Também há uns dias, em minha casa, solucionei o problema de hidráulica que me impedia de regar as plantas com uma mangueira. Permitam-me uma exposição técnica algo demorada. As plantas estão no pátio e a torneira mais próxima é a da cozinha. Para dispensar o pesado regador, pouco útil a quem tem muitas plantas e plantas em prateleiras altas, quando, do pátio, corto o caudal com o gatilho da pistola de água que acoplei à ponta da mangueira, é preciso que a pressão acumulada não solte a ponta ligada à da torneira da cozinha (um terço das vezes), nem a ponta  ligada à pistola (dois terços das vezes). Este problema transformava o tranquilizante acto de regar na tarefa caseira que mais ansiedade me causava - se insistia, regava as plantas, regava a bancada da cozinha, regava o chão, regava-me a mim próprio; se revertia ocasionalmente para o regador, ficava frustrado. Sem poder precisar o instante do eureka, resolvi então integrar uma bifurcação entre a torneira e a mangueira, isto é, da torneira a água continua a passar para a mangueira, mas também vai alguma água para a segunda saída, perdendo-se no lava-loiças. Quando agora, entre vasos, bloqueio o caudal, esta segunda saída torna-se dominante e dá vazão à água, nunca se acumulando a pressão que fazia saltar a mangueira da torneira ou da pistola.

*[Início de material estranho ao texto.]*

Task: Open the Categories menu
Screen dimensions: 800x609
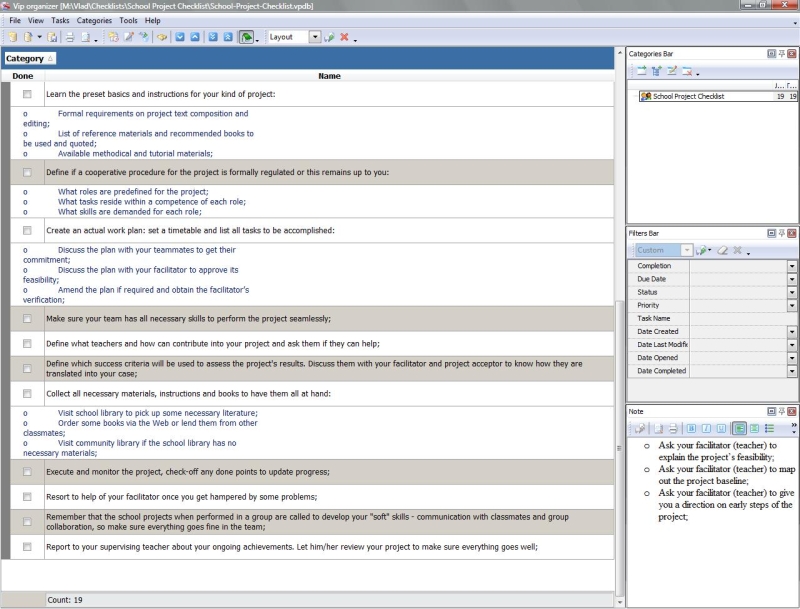Action: click(95, 20)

Falta ainda encontrar uma solução amiga do ambiente para a água que não é gasta na rega e vai para o lava-loiças, mas quando vi que meu sistema funcionava fiquei tão feliz que, durante uns dias, houve o risco de matar todas as plantas por excesso de água.

 

É seguramente um património da espécie e o meu único mérito foi ainda não ter dado cabo dele, mas, por uma vez, retiro destes dois episódios uma conclusão optimista: não se perdeu a arte de viver, quando de manifestações de inteligência que já nem no tempo do Homo erectus seriam geniais se extrai uma felicidade tão infantil e primordial.